In the visual arts like photography, we describe this lightness or heaviness as “visual weight”. This visual weight has the same ability to create a feeling in the mind of the viewer as music does to a listener.

In the first image we have produced a light and airy feeling by overexposing the image. This is often referred to as “high key”. Notice that it is the tonality and softening of the lines that creates a delicate feeling.
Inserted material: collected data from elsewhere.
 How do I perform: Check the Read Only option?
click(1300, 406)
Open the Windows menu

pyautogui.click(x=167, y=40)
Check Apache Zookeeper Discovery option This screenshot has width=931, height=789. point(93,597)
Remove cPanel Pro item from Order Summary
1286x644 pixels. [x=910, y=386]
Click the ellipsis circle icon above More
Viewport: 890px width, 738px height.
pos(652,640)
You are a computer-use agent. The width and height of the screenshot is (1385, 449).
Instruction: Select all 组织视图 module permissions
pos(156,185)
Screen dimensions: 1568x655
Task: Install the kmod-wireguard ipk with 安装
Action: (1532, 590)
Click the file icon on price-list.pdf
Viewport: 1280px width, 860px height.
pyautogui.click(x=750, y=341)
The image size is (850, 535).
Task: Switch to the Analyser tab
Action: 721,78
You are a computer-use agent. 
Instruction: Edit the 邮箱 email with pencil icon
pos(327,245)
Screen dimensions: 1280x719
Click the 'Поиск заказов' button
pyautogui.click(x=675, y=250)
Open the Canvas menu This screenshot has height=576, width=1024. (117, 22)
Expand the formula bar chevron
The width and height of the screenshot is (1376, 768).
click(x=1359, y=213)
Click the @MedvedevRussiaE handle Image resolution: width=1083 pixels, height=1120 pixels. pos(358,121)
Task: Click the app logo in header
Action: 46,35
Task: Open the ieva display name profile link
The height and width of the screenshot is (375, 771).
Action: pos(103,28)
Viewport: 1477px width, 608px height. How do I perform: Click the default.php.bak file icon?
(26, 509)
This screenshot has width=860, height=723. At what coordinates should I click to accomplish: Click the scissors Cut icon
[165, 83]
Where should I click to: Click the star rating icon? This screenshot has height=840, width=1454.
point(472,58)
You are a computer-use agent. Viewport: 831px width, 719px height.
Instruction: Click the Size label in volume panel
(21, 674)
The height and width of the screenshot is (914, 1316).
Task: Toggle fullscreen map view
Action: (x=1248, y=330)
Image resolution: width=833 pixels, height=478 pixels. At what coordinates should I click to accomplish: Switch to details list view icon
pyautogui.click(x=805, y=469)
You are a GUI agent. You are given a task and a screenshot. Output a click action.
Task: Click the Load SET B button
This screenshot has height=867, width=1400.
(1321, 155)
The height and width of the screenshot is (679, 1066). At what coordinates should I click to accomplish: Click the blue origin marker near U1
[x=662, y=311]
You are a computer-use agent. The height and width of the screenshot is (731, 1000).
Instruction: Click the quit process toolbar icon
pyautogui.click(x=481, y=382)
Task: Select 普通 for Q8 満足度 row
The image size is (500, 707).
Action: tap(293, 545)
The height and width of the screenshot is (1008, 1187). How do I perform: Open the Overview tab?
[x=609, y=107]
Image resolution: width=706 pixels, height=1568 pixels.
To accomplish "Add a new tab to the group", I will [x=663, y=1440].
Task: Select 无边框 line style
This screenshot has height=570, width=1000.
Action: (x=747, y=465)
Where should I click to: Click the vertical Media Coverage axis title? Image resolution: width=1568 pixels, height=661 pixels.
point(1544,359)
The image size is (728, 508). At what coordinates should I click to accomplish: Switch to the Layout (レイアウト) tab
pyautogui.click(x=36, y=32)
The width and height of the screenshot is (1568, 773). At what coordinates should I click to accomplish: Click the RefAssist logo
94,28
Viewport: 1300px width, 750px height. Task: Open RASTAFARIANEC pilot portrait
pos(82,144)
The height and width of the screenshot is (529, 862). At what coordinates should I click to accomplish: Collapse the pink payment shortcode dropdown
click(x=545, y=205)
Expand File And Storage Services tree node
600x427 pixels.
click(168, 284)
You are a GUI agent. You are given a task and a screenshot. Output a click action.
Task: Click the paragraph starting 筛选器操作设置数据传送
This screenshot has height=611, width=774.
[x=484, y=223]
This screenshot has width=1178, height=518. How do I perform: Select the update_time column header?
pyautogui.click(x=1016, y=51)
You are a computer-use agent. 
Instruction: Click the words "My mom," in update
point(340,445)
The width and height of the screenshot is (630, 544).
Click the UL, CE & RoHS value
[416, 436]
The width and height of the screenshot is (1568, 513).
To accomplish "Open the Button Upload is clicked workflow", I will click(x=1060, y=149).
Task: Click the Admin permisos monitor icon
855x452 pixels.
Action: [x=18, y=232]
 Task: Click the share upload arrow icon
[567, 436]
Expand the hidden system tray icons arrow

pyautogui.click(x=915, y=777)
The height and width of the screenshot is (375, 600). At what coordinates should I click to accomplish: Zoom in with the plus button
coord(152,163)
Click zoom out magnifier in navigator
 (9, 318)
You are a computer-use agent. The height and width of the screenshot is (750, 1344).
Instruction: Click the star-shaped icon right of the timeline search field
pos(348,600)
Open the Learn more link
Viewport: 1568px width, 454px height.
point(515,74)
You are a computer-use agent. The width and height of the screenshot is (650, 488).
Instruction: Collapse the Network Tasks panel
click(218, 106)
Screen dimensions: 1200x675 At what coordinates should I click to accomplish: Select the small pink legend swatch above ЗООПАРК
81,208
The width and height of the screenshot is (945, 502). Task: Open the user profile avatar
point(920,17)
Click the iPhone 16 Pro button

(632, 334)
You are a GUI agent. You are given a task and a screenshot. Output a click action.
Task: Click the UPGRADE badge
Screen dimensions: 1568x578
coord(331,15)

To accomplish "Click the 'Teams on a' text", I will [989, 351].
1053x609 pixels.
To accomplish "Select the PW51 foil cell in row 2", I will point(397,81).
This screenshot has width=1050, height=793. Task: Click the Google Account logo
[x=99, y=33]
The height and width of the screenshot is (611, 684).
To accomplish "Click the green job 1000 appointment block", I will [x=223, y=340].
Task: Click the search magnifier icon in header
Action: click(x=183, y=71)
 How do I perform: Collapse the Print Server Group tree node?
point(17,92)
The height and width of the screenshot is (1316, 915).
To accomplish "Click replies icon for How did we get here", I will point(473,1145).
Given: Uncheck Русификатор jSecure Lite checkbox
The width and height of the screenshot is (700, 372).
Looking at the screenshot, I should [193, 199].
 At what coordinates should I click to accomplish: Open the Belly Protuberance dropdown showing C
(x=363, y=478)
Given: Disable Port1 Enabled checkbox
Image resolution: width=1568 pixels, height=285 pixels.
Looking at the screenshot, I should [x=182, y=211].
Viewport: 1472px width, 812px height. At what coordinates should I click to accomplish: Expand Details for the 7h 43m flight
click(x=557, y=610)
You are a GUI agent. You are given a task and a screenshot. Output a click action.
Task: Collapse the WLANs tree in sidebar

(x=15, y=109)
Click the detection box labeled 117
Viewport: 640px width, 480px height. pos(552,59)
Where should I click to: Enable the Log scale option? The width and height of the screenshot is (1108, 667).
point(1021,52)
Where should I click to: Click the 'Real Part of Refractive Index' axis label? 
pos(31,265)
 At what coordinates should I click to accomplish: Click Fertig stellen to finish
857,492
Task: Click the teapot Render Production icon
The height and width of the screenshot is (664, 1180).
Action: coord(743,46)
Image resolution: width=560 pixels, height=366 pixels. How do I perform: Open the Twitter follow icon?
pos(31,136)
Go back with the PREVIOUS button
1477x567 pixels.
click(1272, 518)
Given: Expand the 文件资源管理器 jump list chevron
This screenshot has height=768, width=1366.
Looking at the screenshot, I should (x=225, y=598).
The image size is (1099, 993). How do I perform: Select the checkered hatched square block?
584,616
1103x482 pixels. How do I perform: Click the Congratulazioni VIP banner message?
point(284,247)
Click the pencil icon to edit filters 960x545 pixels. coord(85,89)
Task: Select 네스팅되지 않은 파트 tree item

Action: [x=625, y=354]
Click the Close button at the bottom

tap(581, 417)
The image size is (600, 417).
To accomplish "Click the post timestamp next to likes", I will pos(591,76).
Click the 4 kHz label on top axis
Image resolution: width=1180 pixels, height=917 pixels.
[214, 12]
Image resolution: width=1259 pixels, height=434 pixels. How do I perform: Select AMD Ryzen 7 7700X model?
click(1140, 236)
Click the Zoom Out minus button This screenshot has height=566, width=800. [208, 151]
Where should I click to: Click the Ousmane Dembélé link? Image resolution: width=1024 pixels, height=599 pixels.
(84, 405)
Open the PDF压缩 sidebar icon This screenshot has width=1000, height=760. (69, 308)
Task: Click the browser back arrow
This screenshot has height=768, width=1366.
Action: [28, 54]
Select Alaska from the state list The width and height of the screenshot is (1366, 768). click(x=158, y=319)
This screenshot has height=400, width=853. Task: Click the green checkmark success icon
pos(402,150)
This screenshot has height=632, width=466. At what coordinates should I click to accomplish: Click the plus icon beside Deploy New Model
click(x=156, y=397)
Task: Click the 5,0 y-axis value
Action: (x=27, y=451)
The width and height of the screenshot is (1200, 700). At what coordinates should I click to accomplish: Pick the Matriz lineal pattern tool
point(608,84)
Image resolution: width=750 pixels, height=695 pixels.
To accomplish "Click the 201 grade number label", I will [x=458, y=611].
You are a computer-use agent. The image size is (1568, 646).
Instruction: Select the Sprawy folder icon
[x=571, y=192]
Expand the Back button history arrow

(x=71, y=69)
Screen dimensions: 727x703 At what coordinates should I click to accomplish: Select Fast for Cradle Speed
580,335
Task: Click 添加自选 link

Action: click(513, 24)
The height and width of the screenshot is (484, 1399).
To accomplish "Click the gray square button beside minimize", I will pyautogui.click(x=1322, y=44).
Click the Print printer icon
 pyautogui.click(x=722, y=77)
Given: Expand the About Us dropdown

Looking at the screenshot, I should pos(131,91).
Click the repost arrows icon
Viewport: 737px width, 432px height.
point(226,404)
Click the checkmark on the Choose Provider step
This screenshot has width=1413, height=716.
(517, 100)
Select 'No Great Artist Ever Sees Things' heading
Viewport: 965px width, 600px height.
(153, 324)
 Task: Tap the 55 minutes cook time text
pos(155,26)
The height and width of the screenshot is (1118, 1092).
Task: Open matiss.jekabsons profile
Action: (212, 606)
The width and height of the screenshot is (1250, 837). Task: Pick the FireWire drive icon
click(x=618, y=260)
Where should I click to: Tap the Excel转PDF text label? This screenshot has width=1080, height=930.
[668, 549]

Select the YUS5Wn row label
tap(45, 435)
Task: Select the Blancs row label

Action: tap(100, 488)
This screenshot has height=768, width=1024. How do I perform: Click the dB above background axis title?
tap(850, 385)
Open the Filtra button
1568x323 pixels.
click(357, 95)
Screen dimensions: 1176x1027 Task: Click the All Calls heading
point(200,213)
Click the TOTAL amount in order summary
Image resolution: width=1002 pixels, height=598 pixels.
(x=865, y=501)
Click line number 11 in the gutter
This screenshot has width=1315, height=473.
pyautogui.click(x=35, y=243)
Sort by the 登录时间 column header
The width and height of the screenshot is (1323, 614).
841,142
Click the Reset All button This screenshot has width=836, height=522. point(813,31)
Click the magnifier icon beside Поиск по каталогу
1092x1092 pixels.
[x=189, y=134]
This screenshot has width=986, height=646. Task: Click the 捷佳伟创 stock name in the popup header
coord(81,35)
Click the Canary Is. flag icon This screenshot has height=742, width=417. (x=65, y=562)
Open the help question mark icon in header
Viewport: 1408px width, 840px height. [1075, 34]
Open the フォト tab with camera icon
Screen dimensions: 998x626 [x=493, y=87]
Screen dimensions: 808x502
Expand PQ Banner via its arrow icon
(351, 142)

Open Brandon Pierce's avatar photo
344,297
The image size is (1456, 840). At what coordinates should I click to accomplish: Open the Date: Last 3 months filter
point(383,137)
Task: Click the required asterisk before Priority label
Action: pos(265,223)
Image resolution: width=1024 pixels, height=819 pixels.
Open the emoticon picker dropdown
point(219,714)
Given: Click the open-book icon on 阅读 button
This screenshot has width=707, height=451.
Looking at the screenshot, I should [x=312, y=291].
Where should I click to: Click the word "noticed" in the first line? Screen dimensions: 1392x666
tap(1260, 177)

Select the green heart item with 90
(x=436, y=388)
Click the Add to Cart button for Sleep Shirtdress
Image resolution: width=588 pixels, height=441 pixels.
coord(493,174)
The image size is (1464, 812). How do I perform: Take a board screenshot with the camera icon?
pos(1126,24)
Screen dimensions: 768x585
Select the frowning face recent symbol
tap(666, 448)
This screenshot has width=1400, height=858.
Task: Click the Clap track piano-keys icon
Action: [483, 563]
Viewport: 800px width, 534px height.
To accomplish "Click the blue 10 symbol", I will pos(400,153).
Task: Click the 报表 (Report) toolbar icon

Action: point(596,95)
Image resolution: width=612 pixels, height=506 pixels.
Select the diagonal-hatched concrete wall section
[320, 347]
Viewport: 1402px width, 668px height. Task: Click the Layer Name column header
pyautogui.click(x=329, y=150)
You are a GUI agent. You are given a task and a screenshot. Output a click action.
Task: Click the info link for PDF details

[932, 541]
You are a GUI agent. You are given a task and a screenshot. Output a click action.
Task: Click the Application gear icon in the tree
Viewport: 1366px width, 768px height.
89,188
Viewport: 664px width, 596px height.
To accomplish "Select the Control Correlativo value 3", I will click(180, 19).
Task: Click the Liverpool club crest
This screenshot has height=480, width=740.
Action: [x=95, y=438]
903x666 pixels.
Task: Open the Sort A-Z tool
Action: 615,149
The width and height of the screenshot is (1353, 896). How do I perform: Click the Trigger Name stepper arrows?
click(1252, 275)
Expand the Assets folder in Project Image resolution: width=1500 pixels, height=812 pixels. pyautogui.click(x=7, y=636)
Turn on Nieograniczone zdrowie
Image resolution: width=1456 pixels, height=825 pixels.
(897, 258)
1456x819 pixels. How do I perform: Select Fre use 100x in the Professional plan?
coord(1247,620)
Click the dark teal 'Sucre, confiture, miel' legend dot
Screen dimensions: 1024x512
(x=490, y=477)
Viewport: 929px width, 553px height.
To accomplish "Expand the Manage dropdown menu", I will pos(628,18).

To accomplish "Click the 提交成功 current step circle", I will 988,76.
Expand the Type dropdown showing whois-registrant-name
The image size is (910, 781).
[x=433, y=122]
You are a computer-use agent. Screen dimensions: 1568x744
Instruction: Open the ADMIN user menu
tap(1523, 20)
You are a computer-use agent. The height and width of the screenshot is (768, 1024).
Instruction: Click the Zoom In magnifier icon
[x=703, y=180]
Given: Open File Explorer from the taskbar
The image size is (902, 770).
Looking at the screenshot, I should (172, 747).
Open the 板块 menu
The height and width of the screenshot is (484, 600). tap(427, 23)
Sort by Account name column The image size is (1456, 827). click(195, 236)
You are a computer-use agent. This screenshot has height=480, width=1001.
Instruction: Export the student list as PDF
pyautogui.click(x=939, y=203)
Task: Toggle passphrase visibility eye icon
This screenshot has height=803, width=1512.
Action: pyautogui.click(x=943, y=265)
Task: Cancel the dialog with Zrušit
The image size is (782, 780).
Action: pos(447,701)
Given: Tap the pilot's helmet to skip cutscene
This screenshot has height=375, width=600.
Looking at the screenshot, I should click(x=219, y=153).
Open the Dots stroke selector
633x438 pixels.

In the second image the same flower is used but with darker tones and sharp lines that define each petal. These dark tones and sharp lines create a feeling of heaviness. Even though the subject is the same in each picture, the mood or feeling is opposite.  
Visual weight is an important tool in creating a desired feeling in a photograph. The process begins with the exposure. As you can see in the images above, overexposing or underexposing the image is the first step in creating visual weight. However, this visual weight can be created in post processing. Sharpening, increasing contrast, blacks and saturation add visual weight while soft focus, reducing contrast and brightening images lightens visual weight. These post processing techniques help a viewer feel an intended emotion.
Whether it is a flowers weight succumbing to gravity as it dies

or the light feeling from the delicate petals of a spring flower

Visual weight changes a photograph from a snapshot to an image that evokes a feeling in the mind of the viewer.